Quotes from NT Wright The Challenge of Jesus: Rediscovering Who Jesus Was and Is

Imago Dei explained by NT Wright:

“The key is that humans are made in the image of God.  That is the equivalent, on the wider canvas, of Israel’s unique position and vocation.  And bearing God’s image is not a fact, it is a vocation.  It means being called to reflect into the world the creative and receptive love of God.  It means being made for relationship, for stewardship, for worship—or, to put it more vividly, for sex, gardening and God.  Human beings know in their bones that they are made for each other, made to look after and shape this world, made to worship the one in whose image they are made.  But like Israel with her vocation, we humans get it wrong.”

(NT Wright, The Challenge of Jesus: Rediscovering Who Jesus Was and Is, p. 183).

“We worship other gods and start to reflect their likenesses instead.  We distort our vocation to stewardship into the will to power, treating God’s world as either a gold mine or an astray.  And we distort our calling to beautiful, healing, creative many-sided human relationships into exploitation and abuse.  Marx, Nietzsche and Freud described a fallen world in which money, power, and sex have become the norm, displacing relationship, stewardship, and worship.”

(NT Wright, The Challenge of Jesus: Rediscovering Who Jesus Was and Is, p. 183).

These other quotes are mostly various expressions of the purposes of Jesus ministry and Christianity and the church more broadly:

“Following  Christ in the power of the Spirit means bring to our world the shape of the gospel: forgiveness, the best news that anyone can ever hear, fro all who yearn for it, and judgement for all who insist on dehumanizing themselves and others by continuing pride, injustice, and greed.”

(NT Wright, The Challenge of Jesus: Rediscovering Who Jesus Was and Is, p 184-185)

“Is it developing in the service of true relationships, true stewardship and even true worship, or is it feeding and encouraging a society in which everybody created their own private, narcissistic, enclosed world?”

(NT Wright, The Challenge of Jesus: Rediscovering Who Jesus Was and Is, p. 185-86).
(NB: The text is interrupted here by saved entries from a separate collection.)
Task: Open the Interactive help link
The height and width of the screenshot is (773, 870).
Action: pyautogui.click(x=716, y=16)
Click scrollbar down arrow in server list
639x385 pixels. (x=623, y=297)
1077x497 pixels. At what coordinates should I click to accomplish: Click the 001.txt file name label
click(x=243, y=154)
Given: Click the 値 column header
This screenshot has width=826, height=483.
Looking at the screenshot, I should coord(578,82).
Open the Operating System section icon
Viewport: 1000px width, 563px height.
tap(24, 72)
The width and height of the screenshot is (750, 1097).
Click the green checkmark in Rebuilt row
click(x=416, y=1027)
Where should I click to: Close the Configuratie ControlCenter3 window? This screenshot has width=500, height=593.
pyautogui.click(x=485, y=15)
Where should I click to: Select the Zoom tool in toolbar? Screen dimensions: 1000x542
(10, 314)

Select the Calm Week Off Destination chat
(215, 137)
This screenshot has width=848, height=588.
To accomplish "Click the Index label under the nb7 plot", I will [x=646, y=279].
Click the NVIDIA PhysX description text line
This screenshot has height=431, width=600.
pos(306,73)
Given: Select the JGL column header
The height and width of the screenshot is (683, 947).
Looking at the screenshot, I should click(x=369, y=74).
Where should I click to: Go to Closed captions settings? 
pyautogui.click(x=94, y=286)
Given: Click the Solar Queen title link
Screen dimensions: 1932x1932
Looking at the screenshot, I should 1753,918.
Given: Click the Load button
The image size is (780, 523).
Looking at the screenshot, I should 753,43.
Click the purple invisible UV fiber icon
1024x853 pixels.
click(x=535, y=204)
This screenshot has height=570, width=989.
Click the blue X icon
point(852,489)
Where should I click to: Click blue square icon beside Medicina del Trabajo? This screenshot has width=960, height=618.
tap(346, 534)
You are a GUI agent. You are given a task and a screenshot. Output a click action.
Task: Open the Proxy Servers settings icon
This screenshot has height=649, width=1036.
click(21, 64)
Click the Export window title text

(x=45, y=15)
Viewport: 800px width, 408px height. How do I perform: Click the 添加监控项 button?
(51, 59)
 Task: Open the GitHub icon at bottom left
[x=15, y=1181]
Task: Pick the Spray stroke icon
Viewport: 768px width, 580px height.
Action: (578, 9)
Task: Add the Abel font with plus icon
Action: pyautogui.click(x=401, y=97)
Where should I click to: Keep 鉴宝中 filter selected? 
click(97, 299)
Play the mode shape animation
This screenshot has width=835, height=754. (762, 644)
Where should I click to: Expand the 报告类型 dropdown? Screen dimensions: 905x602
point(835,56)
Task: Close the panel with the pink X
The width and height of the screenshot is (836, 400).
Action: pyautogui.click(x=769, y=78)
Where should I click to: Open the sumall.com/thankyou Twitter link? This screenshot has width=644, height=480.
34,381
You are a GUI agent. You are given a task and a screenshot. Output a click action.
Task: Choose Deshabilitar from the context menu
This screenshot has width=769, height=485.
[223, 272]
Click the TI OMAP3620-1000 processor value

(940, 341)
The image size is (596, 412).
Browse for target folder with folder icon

“When Jesus announced the kingdom, the stories he told functioned like dramatic plays in search of actors.  His hearers were invited to audition for parts in the kingdom.  They have been eager for Go’d drama to be staged and were waiting to find out what they would have to do when he did so.  Now they were to discover.  They were to become kingdom-people-themselves.  Jesus, following John the Baptist was calling into being what he believed would be the true, renewed people of God.”

(NT Wright, The Challenge of Jesus: Rediscovering Who Jesus Was and Is, p. 43)

“Some he commissioned to share in the work of announcing the kingdom, including the actions, the hearings and table-fellowship, which we shall see later, turned the announcement into symbolic praxis.  To take up the cross and follow Jesus meant embracing Jesus’ utterly risky vocation—to be the light of the world in a way the revolutionaries had never dreamed of.”

(NT Wright, The Challenge of Jesus: Rediscovering Who Jesus Was and Is, p. 47)

“When you study the Gospels, looking at the unique and unbeatable message, challenge, warning and summons of Jesus to Israel, you are looking at the unique foundation upon which Jesus’ followers must now construct the kingdom-building, the house of God, the dwelling place for God’s spirit…

In case anyone should think this is all too arbitrary, too chancy, we are promised at every turn that the Spirit of the master architect will dwell in us, nudging and guiding us, correcting mistakes, warning of danger ahead, enabling us to build—if only we will obey—with what will turn our to have been gold, silver and precious stones.”

(NT Wright, The Challenge of Jesus: Rediscovering Who Jesus Was and Is, p. 182).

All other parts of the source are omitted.